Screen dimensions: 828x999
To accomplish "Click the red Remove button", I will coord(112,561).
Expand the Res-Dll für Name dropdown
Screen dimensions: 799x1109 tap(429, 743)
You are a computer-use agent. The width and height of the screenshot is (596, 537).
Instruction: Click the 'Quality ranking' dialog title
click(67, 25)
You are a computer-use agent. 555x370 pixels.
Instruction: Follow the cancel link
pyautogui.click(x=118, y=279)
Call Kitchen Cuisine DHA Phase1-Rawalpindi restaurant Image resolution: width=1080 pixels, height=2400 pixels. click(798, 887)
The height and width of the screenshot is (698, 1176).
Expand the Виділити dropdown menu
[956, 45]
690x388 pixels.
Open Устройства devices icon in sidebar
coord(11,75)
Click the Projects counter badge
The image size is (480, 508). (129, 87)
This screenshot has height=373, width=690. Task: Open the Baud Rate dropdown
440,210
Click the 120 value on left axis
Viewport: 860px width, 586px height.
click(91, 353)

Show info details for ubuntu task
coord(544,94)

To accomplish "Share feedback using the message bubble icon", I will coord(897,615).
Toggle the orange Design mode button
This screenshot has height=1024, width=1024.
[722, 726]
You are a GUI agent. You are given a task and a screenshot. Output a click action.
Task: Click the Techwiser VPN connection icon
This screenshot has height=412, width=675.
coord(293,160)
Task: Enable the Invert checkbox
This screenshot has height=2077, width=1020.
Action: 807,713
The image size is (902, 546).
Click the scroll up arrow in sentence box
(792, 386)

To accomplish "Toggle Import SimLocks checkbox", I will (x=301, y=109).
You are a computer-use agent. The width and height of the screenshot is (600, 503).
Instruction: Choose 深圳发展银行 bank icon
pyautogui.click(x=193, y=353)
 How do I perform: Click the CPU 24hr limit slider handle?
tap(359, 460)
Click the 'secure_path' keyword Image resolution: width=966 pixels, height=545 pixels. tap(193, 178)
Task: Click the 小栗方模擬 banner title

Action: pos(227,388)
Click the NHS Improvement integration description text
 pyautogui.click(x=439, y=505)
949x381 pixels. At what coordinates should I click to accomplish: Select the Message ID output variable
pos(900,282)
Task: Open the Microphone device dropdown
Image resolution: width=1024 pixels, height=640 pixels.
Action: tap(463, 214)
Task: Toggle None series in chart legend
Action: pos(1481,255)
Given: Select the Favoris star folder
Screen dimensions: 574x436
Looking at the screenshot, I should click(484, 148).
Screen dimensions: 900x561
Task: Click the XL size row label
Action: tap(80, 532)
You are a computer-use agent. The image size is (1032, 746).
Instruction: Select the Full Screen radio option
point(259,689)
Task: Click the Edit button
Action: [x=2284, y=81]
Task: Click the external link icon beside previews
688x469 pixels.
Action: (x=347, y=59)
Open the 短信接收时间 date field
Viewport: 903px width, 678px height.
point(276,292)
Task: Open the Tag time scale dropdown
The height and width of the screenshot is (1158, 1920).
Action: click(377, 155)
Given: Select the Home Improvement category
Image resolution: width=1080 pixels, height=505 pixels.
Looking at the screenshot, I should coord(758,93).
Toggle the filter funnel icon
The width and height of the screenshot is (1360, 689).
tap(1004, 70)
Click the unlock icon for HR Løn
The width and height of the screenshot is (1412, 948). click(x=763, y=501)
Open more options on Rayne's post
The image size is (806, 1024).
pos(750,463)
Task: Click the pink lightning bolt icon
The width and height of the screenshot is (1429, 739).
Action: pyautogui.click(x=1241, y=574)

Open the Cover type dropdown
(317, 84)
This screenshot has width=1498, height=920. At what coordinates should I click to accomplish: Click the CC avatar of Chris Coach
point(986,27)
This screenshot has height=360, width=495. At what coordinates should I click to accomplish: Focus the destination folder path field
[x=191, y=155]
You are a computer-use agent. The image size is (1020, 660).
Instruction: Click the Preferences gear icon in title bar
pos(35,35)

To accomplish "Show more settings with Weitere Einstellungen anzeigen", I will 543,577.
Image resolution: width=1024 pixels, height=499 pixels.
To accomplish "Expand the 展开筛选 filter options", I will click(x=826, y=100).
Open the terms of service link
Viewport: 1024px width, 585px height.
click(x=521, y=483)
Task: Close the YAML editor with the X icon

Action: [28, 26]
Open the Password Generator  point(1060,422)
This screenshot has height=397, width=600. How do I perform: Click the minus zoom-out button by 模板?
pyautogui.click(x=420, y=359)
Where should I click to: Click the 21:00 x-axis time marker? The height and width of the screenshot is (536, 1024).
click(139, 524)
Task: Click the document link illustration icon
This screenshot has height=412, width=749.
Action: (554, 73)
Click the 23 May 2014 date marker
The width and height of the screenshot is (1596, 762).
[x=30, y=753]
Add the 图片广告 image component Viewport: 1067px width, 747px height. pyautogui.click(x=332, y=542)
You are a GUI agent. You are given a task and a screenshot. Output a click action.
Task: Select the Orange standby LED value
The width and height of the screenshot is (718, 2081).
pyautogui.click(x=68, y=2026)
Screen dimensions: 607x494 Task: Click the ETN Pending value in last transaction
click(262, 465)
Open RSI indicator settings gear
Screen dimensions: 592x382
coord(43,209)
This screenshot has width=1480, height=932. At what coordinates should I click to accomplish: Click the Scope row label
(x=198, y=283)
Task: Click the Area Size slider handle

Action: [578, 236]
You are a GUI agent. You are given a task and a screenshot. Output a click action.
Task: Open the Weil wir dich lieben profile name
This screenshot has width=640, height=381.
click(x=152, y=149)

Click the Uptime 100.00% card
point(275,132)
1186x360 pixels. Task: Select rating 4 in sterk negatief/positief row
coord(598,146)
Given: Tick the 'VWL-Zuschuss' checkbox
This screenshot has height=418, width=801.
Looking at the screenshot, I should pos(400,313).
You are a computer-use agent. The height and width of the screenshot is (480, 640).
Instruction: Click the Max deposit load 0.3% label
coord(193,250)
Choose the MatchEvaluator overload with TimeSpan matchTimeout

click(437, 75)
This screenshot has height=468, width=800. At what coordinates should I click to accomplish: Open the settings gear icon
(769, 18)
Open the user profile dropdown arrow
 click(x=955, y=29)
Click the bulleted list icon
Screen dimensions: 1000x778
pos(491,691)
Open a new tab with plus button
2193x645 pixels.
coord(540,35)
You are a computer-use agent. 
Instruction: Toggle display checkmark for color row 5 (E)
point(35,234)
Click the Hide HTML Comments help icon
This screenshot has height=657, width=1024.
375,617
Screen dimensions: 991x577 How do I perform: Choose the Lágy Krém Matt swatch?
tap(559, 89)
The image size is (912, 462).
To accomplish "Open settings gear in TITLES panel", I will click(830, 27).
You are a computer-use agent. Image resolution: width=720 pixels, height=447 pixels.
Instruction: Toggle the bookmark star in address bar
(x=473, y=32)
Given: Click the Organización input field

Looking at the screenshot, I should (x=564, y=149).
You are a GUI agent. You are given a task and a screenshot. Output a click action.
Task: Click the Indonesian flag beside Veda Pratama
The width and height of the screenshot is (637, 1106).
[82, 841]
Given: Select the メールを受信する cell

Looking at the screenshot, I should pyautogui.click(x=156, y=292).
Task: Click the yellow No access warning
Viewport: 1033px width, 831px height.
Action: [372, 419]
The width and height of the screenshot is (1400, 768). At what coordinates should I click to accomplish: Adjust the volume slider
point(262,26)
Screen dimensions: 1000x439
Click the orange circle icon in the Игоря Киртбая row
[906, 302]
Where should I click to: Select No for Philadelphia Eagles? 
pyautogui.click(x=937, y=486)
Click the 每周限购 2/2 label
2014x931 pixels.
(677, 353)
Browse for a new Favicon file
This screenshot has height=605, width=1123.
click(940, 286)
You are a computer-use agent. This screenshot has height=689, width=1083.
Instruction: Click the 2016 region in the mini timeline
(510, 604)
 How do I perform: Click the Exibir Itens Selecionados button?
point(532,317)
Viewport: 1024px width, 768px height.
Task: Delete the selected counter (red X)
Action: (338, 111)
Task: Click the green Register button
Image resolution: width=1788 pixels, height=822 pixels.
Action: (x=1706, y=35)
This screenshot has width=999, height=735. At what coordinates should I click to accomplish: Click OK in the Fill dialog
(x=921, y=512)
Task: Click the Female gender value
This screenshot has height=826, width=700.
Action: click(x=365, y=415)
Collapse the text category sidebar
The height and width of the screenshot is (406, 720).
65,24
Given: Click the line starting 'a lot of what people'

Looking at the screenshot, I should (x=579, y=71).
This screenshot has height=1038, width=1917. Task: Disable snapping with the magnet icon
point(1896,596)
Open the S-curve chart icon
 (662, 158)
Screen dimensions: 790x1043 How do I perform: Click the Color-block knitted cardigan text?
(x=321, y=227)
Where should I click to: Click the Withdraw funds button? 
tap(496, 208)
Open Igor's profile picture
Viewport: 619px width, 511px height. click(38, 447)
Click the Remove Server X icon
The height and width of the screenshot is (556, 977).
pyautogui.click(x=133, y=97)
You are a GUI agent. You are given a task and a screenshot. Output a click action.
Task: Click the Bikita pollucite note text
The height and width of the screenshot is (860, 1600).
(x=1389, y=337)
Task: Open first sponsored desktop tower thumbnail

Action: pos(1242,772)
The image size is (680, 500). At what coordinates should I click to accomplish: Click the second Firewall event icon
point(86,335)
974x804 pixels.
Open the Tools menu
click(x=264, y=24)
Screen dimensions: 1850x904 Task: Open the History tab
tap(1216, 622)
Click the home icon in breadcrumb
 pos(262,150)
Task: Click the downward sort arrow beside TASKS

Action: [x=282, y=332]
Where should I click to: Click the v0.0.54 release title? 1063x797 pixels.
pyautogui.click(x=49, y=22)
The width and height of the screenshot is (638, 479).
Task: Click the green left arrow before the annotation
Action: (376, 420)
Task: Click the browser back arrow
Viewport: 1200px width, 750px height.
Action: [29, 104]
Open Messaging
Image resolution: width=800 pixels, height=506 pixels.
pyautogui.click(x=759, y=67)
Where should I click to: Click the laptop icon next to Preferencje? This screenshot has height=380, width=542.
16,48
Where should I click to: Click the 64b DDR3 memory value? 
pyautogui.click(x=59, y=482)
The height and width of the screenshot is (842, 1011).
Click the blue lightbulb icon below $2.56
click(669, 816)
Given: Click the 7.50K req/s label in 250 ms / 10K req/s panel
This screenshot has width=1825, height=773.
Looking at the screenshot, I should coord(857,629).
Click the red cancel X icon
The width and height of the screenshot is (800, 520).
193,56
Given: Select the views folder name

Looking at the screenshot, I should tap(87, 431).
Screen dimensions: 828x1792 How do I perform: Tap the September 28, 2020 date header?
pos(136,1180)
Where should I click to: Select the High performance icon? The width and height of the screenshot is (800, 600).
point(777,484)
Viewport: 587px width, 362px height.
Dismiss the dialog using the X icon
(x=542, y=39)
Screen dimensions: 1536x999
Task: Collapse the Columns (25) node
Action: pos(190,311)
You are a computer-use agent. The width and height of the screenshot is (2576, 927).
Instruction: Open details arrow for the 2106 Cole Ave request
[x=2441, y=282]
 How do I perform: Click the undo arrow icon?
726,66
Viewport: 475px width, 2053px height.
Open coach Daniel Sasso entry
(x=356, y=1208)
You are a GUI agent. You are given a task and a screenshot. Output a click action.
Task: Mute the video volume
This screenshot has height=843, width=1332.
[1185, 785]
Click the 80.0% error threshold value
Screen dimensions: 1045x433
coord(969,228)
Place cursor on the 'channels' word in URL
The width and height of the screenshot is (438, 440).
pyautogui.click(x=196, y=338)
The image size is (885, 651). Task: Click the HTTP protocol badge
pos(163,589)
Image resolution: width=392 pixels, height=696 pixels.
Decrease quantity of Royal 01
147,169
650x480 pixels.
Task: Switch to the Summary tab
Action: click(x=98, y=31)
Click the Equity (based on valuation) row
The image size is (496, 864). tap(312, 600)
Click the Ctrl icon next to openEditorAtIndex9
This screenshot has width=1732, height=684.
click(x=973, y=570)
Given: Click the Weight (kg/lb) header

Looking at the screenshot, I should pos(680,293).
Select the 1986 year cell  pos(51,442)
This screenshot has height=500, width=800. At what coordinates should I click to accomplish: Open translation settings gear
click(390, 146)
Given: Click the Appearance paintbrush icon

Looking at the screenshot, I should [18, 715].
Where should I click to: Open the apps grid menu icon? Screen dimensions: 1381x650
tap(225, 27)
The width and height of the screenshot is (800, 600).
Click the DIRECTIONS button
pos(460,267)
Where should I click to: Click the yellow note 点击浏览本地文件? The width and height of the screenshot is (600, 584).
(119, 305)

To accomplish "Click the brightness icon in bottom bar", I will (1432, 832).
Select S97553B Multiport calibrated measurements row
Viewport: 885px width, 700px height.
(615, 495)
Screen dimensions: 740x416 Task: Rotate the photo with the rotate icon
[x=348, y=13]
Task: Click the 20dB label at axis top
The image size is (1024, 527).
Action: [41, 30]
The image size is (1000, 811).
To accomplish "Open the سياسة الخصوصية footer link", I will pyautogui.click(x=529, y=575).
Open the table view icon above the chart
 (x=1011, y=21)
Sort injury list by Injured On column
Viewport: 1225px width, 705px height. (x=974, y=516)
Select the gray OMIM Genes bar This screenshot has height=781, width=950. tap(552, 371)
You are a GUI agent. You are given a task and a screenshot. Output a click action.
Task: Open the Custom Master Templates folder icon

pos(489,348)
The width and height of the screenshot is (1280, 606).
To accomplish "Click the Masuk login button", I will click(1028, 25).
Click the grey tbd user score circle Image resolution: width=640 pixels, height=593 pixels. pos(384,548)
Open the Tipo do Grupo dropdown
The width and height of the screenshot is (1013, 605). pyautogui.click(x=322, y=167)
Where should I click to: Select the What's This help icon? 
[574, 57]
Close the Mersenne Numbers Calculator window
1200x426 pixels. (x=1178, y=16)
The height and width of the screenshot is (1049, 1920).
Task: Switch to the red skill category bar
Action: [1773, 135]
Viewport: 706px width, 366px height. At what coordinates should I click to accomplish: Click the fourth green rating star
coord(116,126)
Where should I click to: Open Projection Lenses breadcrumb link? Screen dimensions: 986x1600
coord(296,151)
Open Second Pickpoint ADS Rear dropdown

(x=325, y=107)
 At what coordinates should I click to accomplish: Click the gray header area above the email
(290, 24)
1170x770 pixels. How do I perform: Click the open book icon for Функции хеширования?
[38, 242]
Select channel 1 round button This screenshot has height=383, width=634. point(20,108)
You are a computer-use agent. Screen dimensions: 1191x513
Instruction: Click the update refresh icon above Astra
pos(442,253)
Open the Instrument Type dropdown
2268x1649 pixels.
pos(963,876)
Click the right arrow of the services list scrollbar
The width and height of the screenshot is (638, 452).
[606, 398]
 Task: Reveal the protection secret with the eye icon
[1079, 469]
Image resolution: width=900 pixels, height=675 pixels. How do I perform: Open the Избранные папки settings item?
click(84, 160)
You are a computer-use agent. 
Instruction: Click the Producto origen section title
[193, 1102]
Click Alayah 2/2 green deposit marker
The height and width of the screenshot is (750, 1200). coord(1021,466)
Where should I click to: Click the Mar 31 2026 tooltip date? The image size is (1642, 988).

**What is required**
Please retype, without any change, the line containing "Open the Tipo do Grupo dropdown" and every line after it to the end of the entries above, and only those.

**Task solution**
Open the Tipo do Grupo dropdown
The width and height of the screenshot is (1013, 605). pyautogui.click(x=322, y=167)
Where should I click to: Select the What's This help icon? 
[574, 57]
Close the Mersenne Numbers Calculator window
1200x426 pixels. (x=1178, y=16)
The height and width of the screenshot is (1049, 1920).
Task: Switch to the red skill category bar
Action: [1773, 135]
Viewport: 706px width, 366px height. At what coordinates should I click to accomplish: Click the fourth green rating star
coord(116,126)
Where should I click to: Open Projection Lenses breadcrumb link? Screen dimensions: 986x1600
coord(296,151)
Open Second Pickpoint ADS Rear dropdown

(x=325, y=107)
 At what coordinates should I click to accomplish: Click the gray header area above the email
(290, 24)
1170x770 pixels. How do I perform: Click the open book icon for Функции хеширования?
[38, 242]
Select channel 1 round button This screenshot has height=383, width=634. point(20,108)
You are a computer-use agent. Screen dimensions: 1191x513
Instruction: Click the update refresh icon above Astra
pos(442,253)
Open the Instrument Type dropdown
2268x1649 pixels.
pos(963,876)
Click the right arrow of the services list scrollbar
The width and height of the screenshot is (638, 452).
[606, 398]
 Task: Reveal the protection secret with the eye icon
[1079, 469]
Image resolution: width=900 pixels, height=675 pixels. How do I perform: Open the Избранные папки settings item?
click(84, 160)
You are a computer-use agent. 
Instruction: Click the Producto origen section title
[193, 1102]
Click Alayah 2/2 green deposit marker
The height and width of the screenshot is (750, 1200). coord(1021,466)
Where should I click to: Click the Mar 31 2026 tooltip date? The image size is (1642, 988).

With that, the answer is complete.